The market is already moving more towards a premium, private programmatic environment, so what additional benefit would the development of private gardens have?

It’s encouraging to see that the shift from the open exchanges into the private environment, e.g. PMPs, programmatic direct, is growing in prominence, and it is being driven by both the buyers and the sellers: buyers are looking to purchase more efficiently, and at scale, in guaranteed, premium environments. Publishers want to extract greater yield and value from programmatic monetisation. Forward thinking publishers are increasingly thinking about the relationship between demand and supply and how scarcity can have a positive effect as buyers will pay more for unique inventory that performs well.

Taking this to the next level, and fully leveraging their first-party data, publishers are taking the next step towards reinvention. There is no better time for publishers to harness their own data assets to secure long-term stability and growth. Publishers know the value of their first-party data, but industry indecision has meant that they’ve not been able to maximise its value. Now is the time to act: publishers have the necessary tools to go beyond the limitations of traditional data management platforms and cookie synchronisation.
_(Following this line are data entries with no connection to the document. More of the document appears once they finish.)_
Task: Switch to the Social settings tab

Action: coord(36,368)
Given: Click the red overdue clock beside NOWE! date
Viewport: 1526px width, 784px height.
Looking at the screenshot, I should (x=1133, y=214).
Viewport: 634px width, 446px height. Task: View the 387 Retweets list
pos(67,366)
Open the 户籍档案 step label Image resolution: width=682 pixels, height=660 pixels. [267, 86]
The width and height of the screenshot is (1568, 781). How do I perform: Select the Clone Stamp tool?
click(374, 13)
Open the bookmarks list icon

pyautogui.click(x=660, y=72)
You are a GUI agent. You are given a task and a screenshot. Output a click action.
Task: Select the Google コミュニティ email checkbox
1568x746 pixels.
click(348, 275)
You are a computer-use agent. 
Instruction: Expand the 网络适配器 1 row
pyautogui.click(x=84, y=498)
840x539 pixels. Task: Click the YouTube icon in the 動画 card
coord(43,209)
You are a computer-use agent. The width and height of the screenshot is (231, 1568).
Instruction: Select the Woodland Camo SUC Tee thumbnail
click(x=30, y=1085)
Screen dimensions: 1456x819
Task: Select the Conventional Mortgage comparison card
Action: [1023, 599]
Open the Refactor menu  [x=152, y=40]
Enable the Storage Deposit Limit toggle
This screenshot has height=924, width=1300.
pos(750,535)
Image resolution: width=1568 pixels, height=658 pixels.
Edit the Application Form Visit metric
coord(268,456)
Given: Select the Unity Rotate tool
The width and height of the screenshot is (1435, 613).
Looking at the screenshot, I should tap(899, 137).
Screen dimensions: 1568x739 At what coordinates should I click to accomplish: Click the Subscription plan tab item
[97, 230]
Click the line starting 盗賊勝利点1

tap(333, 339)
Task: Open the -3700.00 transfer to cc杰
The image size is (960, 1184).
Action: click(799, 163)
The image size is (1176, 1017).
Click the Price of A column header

It sounds like the transition won’t be easy. Are publishers already seeing success by going down this route? How can publishers make the shift?

Yes, but it takes courage. The first step is realisation – publishers that are awake to the fact that they are sitting on a huge missed opportunity will be open to putting in the effort required to reap the potential rewards of the private garden; it’s a garden full of assets, that are ripe and protected. Increasingly, our clients are leveraging their valuable audience data within a data-protective environment. Our clients such as Intuit, Tracfone, and Deezer are already succeeding in the marketplace as a result.

To make the shift, publishers need to find the right balance: a healthy scarcity of inventory; best-in-class user experiences; a focus on quality over quantity; and a respect for user privacy.

Publishers that will win with private gardens are those, which begin to fully control and activate their first-party data; unlocking unique, data-rich inventory that’s not available anywhere else.

Essentially, publishers have reason to be positive, particularly premium and quality-driven publishers. There is life outside of the duopoly!